In 1978, UTI was separated from RBI. The Industrial Development Bank of India (IDBI) got regulatory and administrative control in place of RBI. And UTI started working under it.
The development of Mutual Funds in India can be divided into several stages. The first phase was from 1964 to 1987, in which UTI had a fund of ₹ 6700Cr.
After this, the second phase started in 1987, in which the entry of public sector funds started. In this time, many banks got a chance to make Mutual Funds.
SBI created the first NONUTI mutual fund. The second phase ended in 1993, but by the end of the second phase, the AUM ie Assets under management increased from ₹ 6700Cr to ₹ 47004CR. In this phase, there was a lot of enthusiasm among investors in mutual funds.
The third phase started in 1993 and lasted till 2003. In this phase, private sector funds were approved. In this phase, investors got more options for Mutual Funds. This phase ended in 2003.
The fourth phase started in 2003 and is going on till now. In 2003, UTI was divided into two separate phases. First SUUTI and second UTI mutual fund which used to work according to the rules of SEBI MF. The effect of the 2009 economic recession was read on the whole world.
Investors in India also suffered a lot. Due to this, people’s confidence in mutual funds decreased a bit. But slowly this industry started coming back on track. In 2016, the AUM was ₹15.63 trillion. Which was the highest ever.

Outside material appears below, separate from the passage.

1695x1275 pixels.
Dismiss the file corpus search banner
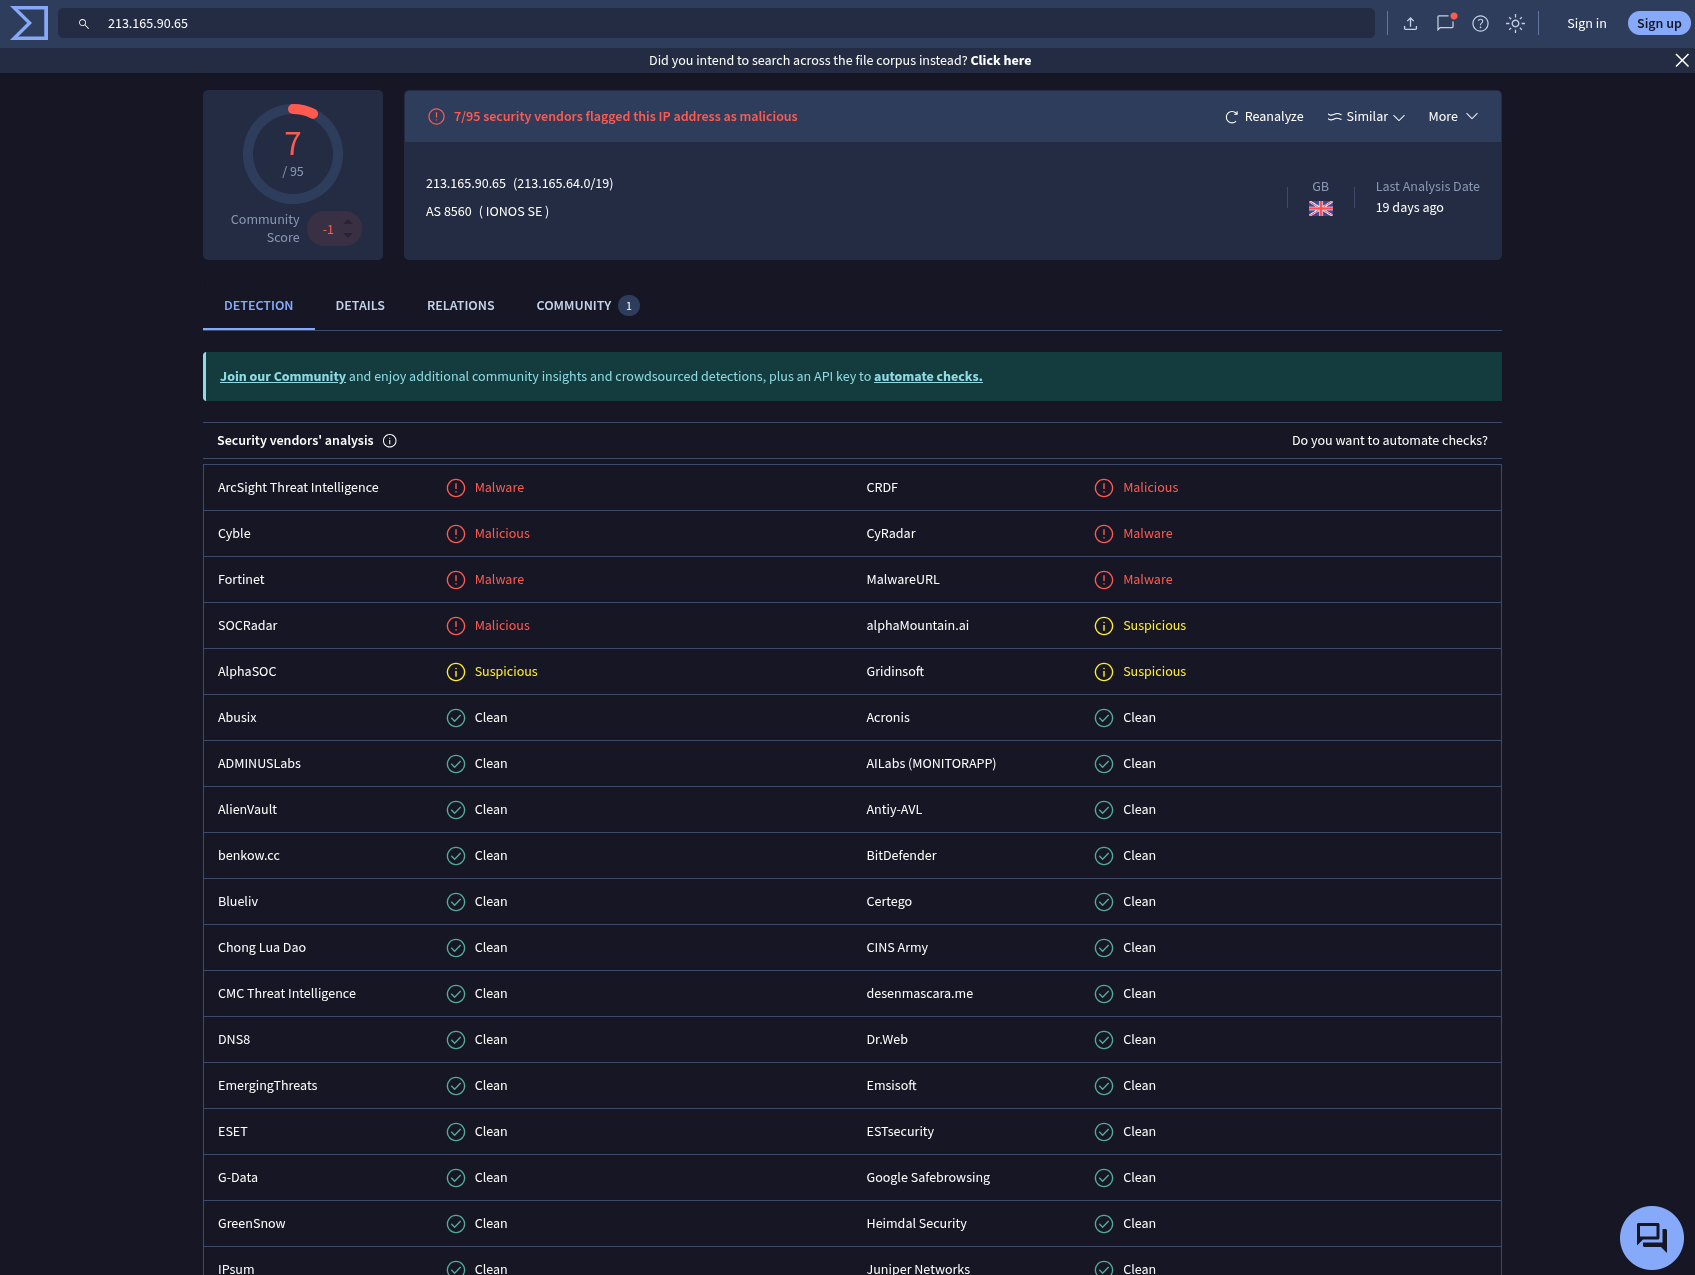(1681, 61)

The number of investors is almost above 5 CR and lakhs of new investors are being added every month. This phase has proved to be golden for mutual fund
What is the meaning of a mutual fund?
Mutual funds are investments in stocks, bonds, and other securities that trade on public exchanges. A mutual fund pools investors’ money together to buy these securities. Mutual funds give small investors access to a professionally managed portfolio of stocks, bonds, and similar investments that would cost much more than if they were invested individually.
How does a mutual fund work?
Mutual funds pool money from multiple investors together and use that pooled money to buy securities. A mutual fund is a type of investment where the management company pools together the money of several investors and uses that deposited money to buy securities for these investors. Mutual funds are offered in different types like stocks, bonds, money market funds, international funds, etc.